* Begin *

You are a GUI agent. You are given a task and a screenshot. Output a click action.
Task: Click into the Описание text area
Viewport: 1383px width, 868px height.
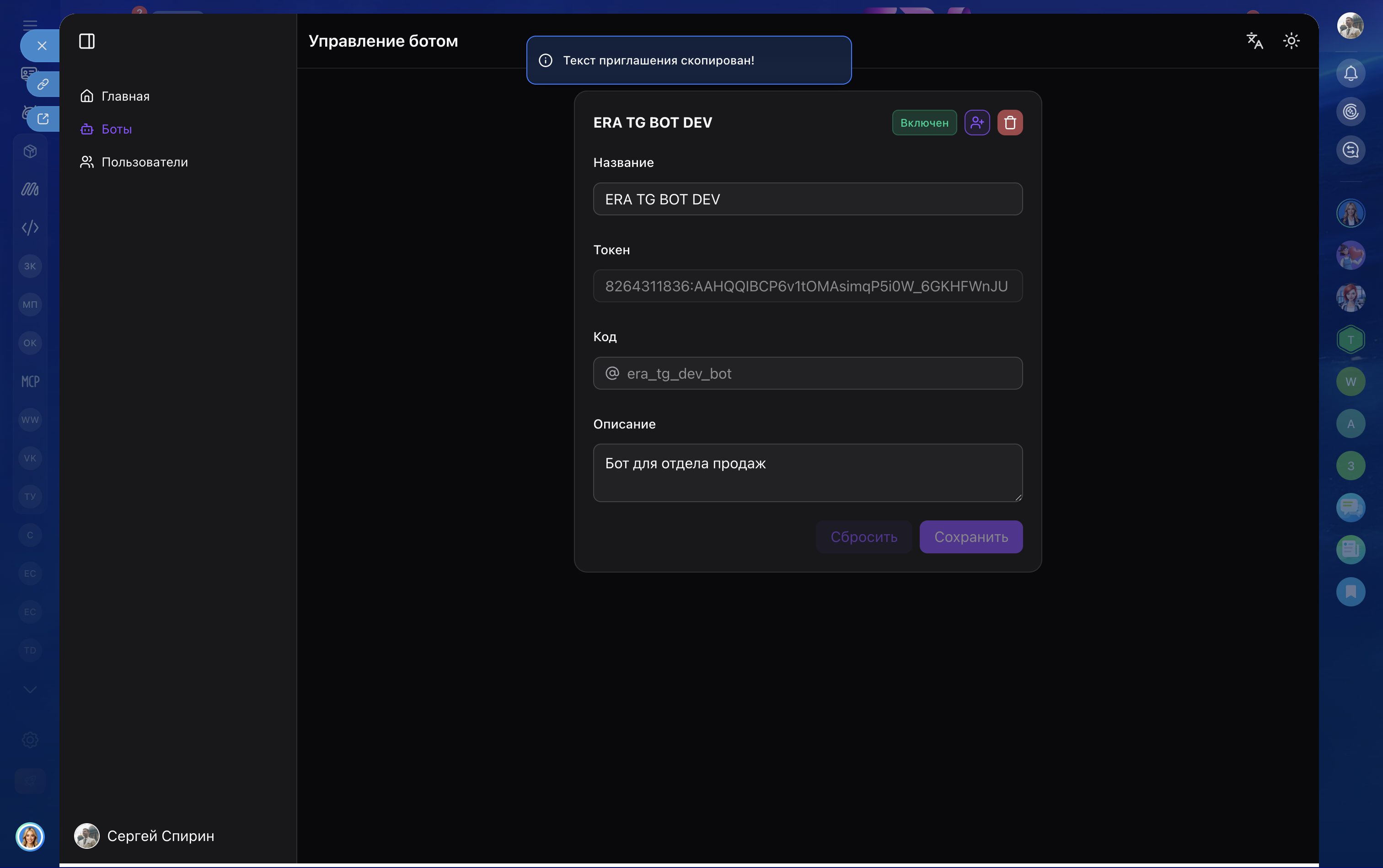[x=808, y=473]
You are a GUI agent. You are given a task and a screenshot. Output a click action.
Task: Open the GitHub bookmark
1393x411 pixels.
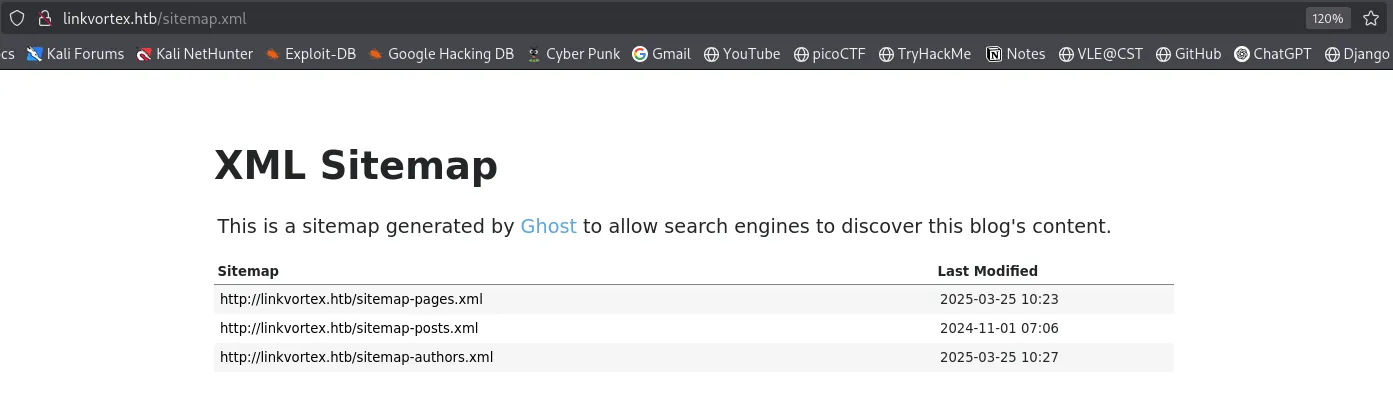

* End *

TASK OBJECTIVE. Copy the rows above word for word, leaving out the pictures.

CORRECT OUTPUT.
You are a GUI agent. You are given a task and a screenshot. Output a click action.
Task: Click into the Описание text area
Viewport: 1383px width, 868px height.
[x=808, y=473]
You are a GUI agent. You are given a task and a screenshot. Output a click action.
Task: Open the GitHub bookmark
1393x411 pixels.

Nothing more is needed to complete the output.